Spanish Cultural Heritage
- Official name: Castillo de Matrera
- Type: Non-movable
- Criteria: Monument
- Designated: 1985
- Reference no.: (R.I.) – 51 – 0008200 – 00000

= Castle of Matrera =

Castle in Spain

Castle of Matrera (Castillo de Matrera or Torre Matrera) is a medieval castle at Villamartín near Prado del Rey in Spain dating back to the 9th century. It was declared a national monument in 1949 and an example of Bien de Interés Cultural ("Heritage of Cultural Interest") in 1985. The structure underwent a controversial restoration in 2015.

== History ==
It was built in the ninth century by Umar ibn Hafsun to defend Iptuci, the most advanced city of the Cora de Ronda. However, Mount Pajarete was a place of human settlement since Antiquity.

In the 13th century, it was conquered by Ferdinand III, who rebuilt it. Nevertheless, at the beginning of the XIV century, it returned to Muslim hands before being definitively reconquered by Alfonso XI in 1341. However, being located in the middle of the Moorish Border, it was besieged by the Muslims of Granada in 1408 and in 1445.

== Renovation ==
By 2010, only a few walls of the castle remained standing, and the ruins were further damaged by rain in 2013. A restoration project was launched in 2010, led by the architect Carlos Quevado, and completed in 2015. Parts of the tower were rebuilt with lime plaster similar to samples found on the site, with large, plain blocks defining the original shape of the castle. Quevado described his aim as being not only to protect the ruin, but to "recover the volume, texture, and tonality that the tower would originally have had", and to differentiate new additions from the original structure.

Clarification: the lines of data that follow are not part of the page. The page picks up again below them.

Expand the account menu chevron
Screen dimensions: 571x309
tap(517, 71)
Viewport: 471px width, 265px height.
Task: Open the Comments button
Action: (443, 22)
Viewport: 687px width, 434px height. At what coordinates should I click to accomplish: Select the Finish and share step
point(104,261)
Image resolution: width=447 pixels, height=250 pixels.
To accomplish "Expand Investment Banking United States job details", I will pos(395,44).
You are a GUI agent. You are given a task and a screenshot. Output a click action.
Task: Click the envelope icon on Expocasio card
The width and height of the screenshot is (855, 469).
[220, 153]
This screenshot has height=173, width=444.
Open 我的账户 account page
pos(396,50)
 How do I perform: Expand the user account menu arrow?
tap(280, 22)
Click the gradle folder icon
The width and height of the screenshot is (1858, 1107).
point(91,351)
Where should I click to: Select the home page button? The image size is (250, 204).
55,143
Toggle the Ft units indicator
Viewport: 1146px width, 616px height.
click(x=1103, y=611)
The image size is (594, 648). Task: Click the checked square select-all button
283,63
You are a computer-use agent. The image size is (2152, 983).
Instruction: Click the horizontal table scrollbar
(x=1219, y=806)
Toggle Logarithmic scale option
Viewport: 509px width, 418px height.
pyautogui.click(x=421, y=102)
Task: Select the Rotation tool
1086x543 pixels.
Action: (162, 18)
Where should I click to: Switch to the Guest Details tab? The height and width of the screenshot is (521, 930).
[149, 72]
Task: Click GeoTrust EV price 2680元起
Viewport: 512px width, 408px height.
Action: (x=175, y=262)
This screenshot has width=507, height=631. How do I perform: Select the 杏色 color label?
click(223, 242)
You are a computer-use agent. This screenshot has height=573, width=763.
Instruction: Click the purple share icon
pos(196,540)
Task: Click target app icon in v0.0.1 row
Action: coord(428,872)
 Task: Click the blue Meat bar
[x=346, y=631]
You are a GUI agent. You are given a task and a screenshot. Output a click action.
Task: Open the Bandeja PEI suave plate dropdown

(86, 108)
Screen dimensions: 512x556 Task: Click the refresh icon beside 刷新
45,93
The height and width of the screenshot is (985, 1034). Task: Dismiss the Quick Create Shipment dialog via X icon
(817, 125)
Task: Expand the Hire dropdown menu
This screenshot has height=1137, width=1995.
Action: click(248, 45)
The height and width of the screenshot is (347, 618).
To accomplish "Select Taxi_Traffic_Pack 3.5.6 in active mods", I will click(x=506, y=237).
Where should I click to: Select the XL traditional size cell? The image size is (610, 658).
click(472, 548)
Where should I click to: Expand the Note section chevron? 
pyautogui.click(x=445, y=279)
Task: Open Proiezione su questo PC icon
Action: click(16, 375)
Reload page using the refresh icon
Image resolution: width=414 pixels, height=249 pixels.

The renovation received negative reactions from some locals, with Spain's cultural heritage organization Hispania Nostra calling the project "absolutely terrible". It was praised by the architectural community, and was nominated for the 2016 Architizer A+ Award, in the Architecture Preservation category, winning the public choice vote. The Guardian described the design as neo-brutalist, and praised it for restoring "the clout its Moorish creators originally intended".

== Conservation ==
In 2013, a large part of the tower collapsed due to the scarce work of repairing the structural problems detected decades ago.

The subsequent work of preservation in 2016 with the authorization of the Junta de Andalucía was very controversial, receiving both criticism and a nomination to the New York A + Architizer awards, which ultimately ended up winning in the "Preservation" category.